WASHINGTON – In order to attract donors in a time of declining revenues, HBCUs must discard old ideas about uplift and focus boosting productivity and performance in ways that rival the most prestigious institutions.
That was one of a series of exhortations made Tuesday during an HBCU Week Conference panel discussion devoted to the contemporary demands of serving as an HBCU board trustee.
The whole approach toward “helping poor Black children” is becoming outdated and dwindling in its appeal, said Jeffrey L. Humber Jr., trustee at Gallaudet University and the University of Virginia Law School Foundation, as well as a former trustee at his alma mater, Virginia Union University.
“The board’s responsibility is to create the environment so that you have something to sell,” Humber said. “You either sell performance or you sell the plan to get to performance.
“If you don’t have any of those, you can knock on all the IBM and Xerox doors you want. They’re not going to be interested.”
Such corporations may purchase a $10,000 table at a fund-raising banquet, Humber said, but that’s only a pittance of the kind of money that institutions need to operate effectively in today’s environment.

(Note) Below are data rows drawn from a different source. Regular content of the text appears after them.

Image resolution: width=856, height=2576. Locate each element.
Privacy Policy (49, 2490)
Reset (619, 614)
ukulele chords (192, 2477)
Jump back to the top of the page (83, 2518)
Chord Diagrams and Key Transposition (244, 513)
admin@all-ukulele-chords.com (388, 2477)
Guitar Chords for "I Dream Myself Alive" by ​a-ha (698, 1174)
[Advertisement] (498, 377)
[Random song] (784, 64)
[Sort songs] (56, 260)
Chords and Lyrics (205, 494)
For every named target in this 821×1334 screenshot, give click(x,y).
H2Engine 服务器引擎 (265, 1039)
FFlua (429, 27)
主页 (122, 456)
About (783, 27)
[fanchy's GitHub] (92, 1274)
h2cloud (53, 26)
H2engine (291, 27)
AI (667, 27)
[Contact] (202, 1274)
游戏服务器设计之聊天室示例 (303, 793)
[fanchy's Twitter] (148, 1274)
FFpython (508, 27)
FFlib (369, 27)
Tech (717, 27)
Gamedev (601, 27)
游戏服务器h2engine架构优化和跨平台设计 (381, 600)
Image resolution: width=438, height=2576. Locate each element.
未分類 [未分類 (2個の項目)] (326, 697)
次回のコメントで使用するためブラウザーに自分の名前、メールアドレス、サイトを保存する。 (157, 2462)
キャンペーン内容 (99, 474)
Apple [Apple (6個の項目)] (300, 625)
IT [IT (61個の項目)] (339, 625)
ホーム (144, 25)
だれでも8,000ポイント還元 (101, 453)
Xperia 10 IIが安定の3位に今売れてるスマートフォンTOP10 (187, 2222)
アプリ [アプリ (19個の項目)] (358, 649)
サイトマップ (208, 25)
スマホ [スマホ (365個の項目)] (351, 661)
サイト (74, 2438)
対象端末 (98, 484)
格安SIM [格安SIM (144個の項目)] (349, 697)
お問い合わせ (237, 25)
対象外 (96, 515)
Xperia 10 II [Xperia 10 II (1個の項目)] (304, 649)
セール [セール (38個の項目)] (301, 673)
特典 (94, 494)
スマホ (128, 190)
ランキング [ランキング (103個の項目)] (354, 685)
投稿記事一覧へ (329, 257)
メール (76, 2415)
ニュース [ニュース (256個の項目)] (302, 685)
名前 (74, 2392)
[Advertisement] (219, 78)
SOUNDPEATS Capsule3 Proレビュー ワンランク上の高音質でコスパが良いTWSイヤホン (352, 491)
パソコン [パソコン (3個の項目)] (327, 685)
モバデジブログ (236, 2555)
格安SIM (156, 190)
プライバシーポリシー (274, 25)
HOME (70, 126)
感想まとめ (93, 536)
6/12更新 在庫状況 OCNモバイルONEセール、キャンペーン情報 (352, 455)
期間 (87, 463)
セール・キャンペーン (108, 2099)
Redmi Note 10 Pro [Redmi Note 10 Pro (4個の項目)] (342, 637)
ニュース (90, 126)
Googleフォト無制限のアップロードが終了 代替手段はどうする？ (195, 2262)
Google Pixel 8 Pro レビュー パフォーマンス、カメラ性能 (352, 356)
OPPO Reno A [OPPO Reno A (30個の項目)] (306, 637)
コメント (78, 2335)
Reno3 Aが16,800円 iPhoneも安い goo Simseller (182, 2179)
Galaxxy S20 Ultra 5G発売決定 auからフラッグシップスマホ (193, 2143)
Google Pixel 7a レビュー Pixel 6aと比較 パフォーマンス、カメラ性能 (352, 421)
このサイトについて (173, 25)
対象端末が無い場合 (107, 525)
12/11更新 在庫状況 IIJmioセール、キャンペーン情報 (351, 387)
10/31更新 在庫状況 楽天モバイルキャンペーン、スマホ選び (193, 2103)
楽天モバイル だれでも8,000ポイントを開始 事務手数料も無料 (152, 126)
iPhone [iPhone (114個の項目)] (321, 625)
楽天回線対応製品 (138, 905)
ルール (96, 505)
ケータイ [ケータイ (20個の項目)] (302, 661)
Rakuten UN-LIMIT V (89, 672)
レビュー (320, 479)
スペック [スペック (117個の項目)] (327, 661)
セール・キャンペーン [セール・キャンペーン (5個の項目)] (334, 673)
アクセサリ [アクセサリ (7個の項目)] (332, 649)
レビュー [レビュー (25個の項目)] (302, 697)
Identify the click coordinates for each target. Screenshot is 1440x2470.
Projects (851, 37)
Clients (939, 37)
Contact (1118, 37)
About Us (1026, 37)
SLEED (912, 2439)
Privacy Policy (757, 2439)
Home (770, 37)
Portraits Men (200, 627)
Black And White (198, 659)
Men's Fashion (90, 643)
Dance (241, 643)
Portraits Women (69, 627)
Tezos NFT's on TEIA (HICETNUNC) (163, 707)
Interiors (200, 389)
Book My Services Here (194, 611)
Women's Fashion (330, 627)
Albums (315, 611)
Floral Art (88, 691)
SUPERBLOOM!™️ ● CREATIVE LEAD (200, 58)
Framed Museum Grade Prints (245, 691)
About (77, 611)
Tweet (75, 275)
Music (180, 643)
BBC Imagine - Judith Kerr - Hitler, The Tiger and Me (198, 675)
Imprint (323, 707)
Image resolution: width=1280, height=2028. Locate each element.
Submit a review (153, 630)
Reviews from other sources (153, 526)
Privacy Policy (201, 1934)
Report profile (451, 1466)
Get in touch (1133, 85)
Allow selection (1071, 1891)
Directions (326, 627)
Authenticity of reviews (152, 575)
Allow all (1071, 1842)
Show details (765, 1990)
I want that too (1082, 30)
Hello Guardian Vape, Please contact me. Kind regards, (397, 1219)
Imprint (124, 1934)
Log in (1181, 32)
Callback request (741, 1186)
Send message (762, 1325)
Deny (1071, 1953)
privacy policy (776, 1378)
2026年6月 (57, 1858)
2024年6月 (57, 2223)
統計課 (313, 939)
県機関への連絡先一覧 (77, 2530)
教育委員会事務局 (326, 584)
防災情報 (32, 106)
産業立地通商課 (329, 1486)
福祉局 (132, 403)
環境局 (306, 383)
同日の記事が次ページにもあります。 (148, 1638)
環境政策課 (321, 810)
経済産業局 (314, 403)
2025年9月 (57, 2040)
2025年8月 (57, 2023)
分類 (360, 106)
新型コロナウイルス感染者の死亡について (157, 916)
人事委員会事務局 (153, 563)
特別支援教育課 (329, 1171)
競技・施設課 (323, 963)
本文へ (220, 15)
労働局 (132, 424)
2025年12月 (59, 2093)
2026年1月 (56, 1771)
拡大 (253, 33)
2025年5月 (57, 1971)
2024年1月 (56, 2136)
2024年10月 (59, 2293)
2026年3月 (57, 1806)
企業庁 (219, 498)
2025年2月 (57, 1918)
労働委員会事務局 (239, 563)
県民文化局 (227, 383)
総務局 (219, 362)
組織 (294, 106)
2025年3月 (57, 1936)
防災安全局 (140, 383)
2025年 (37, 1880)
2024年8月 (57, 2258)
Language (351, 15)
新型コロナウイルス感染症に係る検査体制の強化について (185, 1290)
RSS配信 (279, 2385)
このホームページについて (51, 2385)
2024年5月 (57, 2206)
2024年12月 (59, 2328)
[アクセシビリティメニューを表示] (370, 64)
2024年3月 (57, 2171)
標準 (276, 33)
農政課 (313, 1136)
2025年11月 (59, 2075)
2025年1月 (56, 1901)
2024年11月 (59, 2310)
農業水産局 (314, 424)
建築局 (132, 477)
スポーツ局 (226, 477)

Humber made his remarks during a panel discussion titled “Trusteeship: What Every Trustee Should Know Before and After Signing Up.”
A common refrain at the discussion is that trusteeships should not be seen as “honorific” but rather as positions that demand the same kind of attention that it takes to run a business.
“I’m always amazed at the number of trustees who may not have read materials given to them before the meeting,” Humber said. “”You have a responsibility to read and ask questions that those materials raise and demand additional information that may not have come.”
“That’s not only your responsibility but your protection as well,” Humber said, affirming to a questioner that board trustees are potentially subject to litigation for how they execute their responsibilities.
“Can you be sued? Yes, you can be sued,” Humber said. “It all depends on what happened.”
He advised individuals who are tapped to serve as trustees to confer with a board’s outside counsel to get an understanding of the trustee’s obligations, potential liabilities and whether a board carries insurance that is adequate to cover its members.
“At the end of the day you’re going to have to make judgments about all of that stuff,” Humber said. “But those are questions you have to ask.”
While the panel discussion on trustees’ responsibilities comes at a time when boards of trustees—including some at HBCUs—are increasingly finding themselves in the news for all the wrong reasons, such as the Penn State sex scandal or last year’s hazing death at FAMU, leaders at the White House Initiative on Black Colleges and Universities said such cases were not the impetus for the panel discussion on trusteeship.
Rather, they say, the panel was meant to educate trustees and prospective trustees on how to build capacity pursuant to executive order of President Barack Obama.
“We can’t think about, much less talk about, strengthening the capacity of HBCUs unless you consider issues of leadership and leadership at the top,” said Dr. John S. Wilson Jr., Executive Director of the White House Initiative on HBCUs. “The best capacity issues get resolved at the board of trustees level because it’s at the board level you talk about the endowment of the institution, the quality of infrastructure at the institution.”
At the panel discussion, Humber identified a list of questions individuals should ask before agreeing to become a trustee. They include blunt questions such as whether there have been controversies and whether the institution is broke.
Humber stressed the need to focus on having institutions remain competitive.
“We have to put ourselves against the best and brightest of our competition,” Humber said. “We cannot compare ourselves to ourselves. And any organization that compares itself to itself is a dying organization. If we say, ‘We’re doing so much better than we did,’ we’re not.’”
Trustees also have to be cognizant of admissions practices and policies and how the current business model, which is based on tuition, is not sustainable but may nevertheless induce schools to accept many students who are not ready to do college level work, which in turn elevates costs due to the need for remediation.
Other speakers at the panel included Richard Legon, President of the Association of Governing Boards of Colleges and Universities, and Terence Murchison, Chair of the Board at Fayetteville State University.
At Tuesday’s luncheon speech, William H. Gray, III, chairman of Gray Global Strategies Inc. and a former congressman and former president and CEO of UNCF, challenged HBCUs to appeal to a broader base of prospective donors who have an interest in the nation’s prosperity.
He also urged HBCU leaders to become more creative than they’ve already been and to focus on marketing to make sure their story is known to younger generations who may not know what value HBCUs bring to higher education.
“Marketing is so important,” said Gray, who oversaw $2.3 billion in fund-raising during his tenure at UNCF. “One of the things I learned at UNCF is you have to tell your story.”
Gray spoke of how contributions to UNCF, which he said were falling off due to older White donors dying, increased after he started having students tell stories about “how they got over” with help from HBCUs and went on to graduate schools at prestigious institutions.
“Soon the money started climbing,” Gray said. “Why? Because people don’t give to buildings. They give to stories, they give to people.
“That’s what we’ve got to do and when we do that people will be (ready) to give to something that is as productive as that.”